Karl Rove, former President George W. Bush's top political adviser, is out with a memoir defending the Bush administration's case for the 2003 invasion of Iraq, among other things.
In the chapter "Bush Was Right on Iraq," Rove writes the major argument that underpinned the U.S.-led invasion - concerns that Iraqi strongman Saddam Hussein's government was concealing stockpiles of chemical and biological weapons, long-range missiles and a nuclear bomb program - was based on "an overwhelming international and domestic consensus" that Iraq had weapons of mass destruction.
Though the president and other top administration officials stated the presence of those stockpiles as a certainty while making the case for the invasion, none were found once U.S. troops toppled Hussein in April 2003. U.S. inspectors did find evidence that Iraq was concealing research from the United Nations that could have been used to restart its 1980s weapons programs, but no existing stocks of poison gas or germs were found.
So where'd they go? One possibility Rove offers is that they somehow could have been moved to Syria before American troops invaded Iraq - a story that has persisted among some die-hard supporters of the invasion for years.
Fact Check: Is there evidence that Iraq snuck weapons into Syria?
- The Iraq Survey Group, the CIA-led task force set up to account for Iraq's suspected weapons of mass destruction, strongly discounted the possibility. Its final report, issued in 2005, states that "no information from debriefing of Iraqis in custody supports this possibility."
- The group's report found some "unofficial movement of limited WMD-related materials" was possible. But it added, "ISG found no senior policy, rogram, or intelligence officials who admitted any direct knowledge of such movement of WMD," the report states. "Indeed, they uniformly denied any nowledge of residual WMD that could have been secreted to Syria."

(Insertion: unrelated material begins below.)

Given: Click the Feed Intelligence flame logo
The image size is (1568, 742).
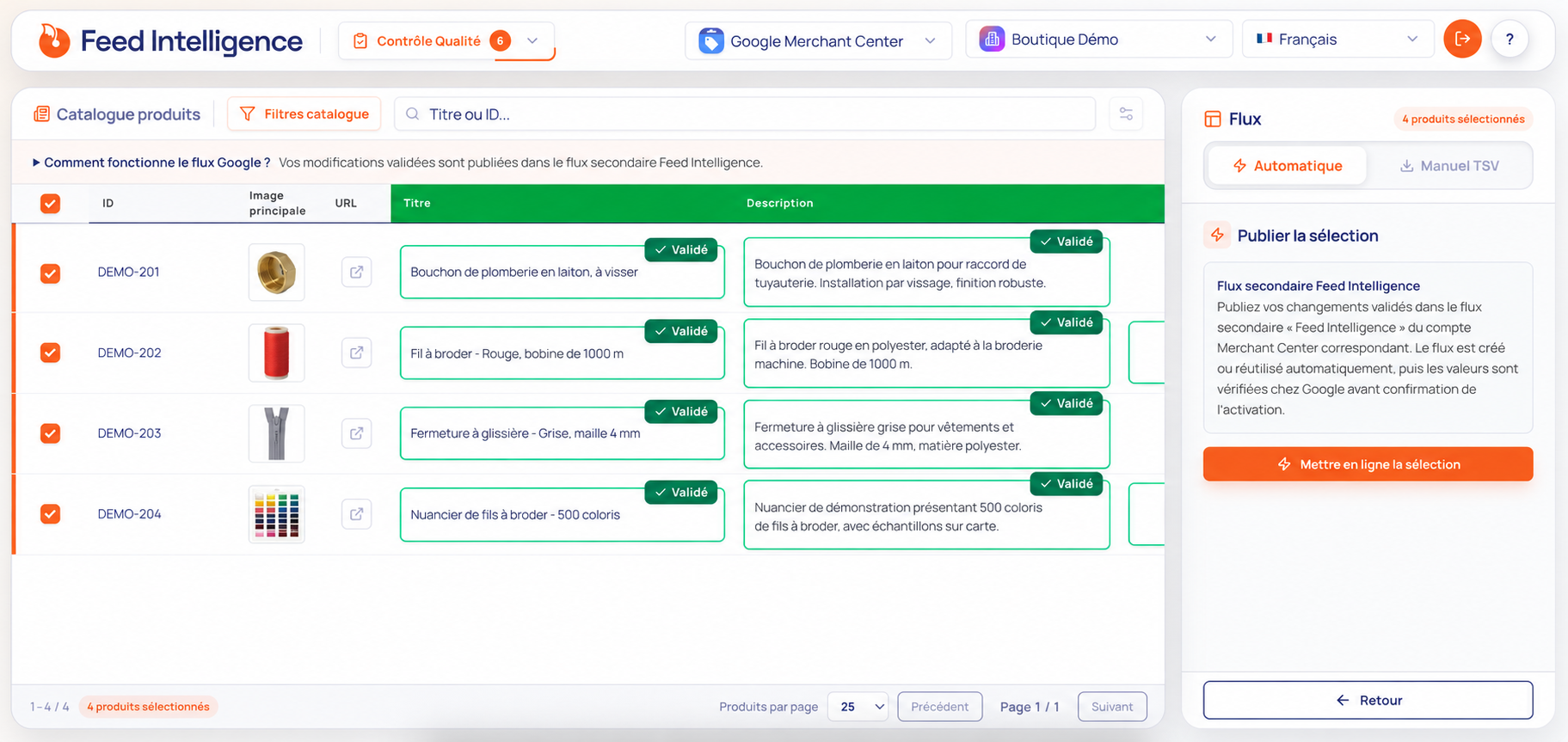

– While concluding that some leads were "sufficiently credible to merit further investigation," the group had been forced to suspend its operations due to security concerns. But it added, "Based on the evidence available at present, ISG judged that it was unlikely that an official transfer of WMD material from Iraq to Syria took place."
– Rove cites James Clapper, the head of a Pentagon satellite-imaging agency, who told The New York Times that satellite imagery showed "a heavy flow of traffic from Iraq into Syria" before the invasion. But Clapper called his remarks a "personal assessment," and they were made in October 2003, more than a year and a half before the ISG's final report.
– Rove also cites a former Iraqi air force general, Georges Sada, who told Fox News in 2006 that other Iraqi pilots reported having flown the weapons to Syria aboard commercial cargo jets. The allegation was included in a 2006 book by Sada, "Saddam's Secrets," but has never been corroborated.
Rove's suggestion found little support from the exhaustive investigation of Iraq's weapons programs conducted after Hussein's overthrow. One of his other suggestions - that Hussein "may also have destroyed most of his stockpiles" while under U.N. sanctions in the 1990s - is ultimately the conclusion reached by the ISG.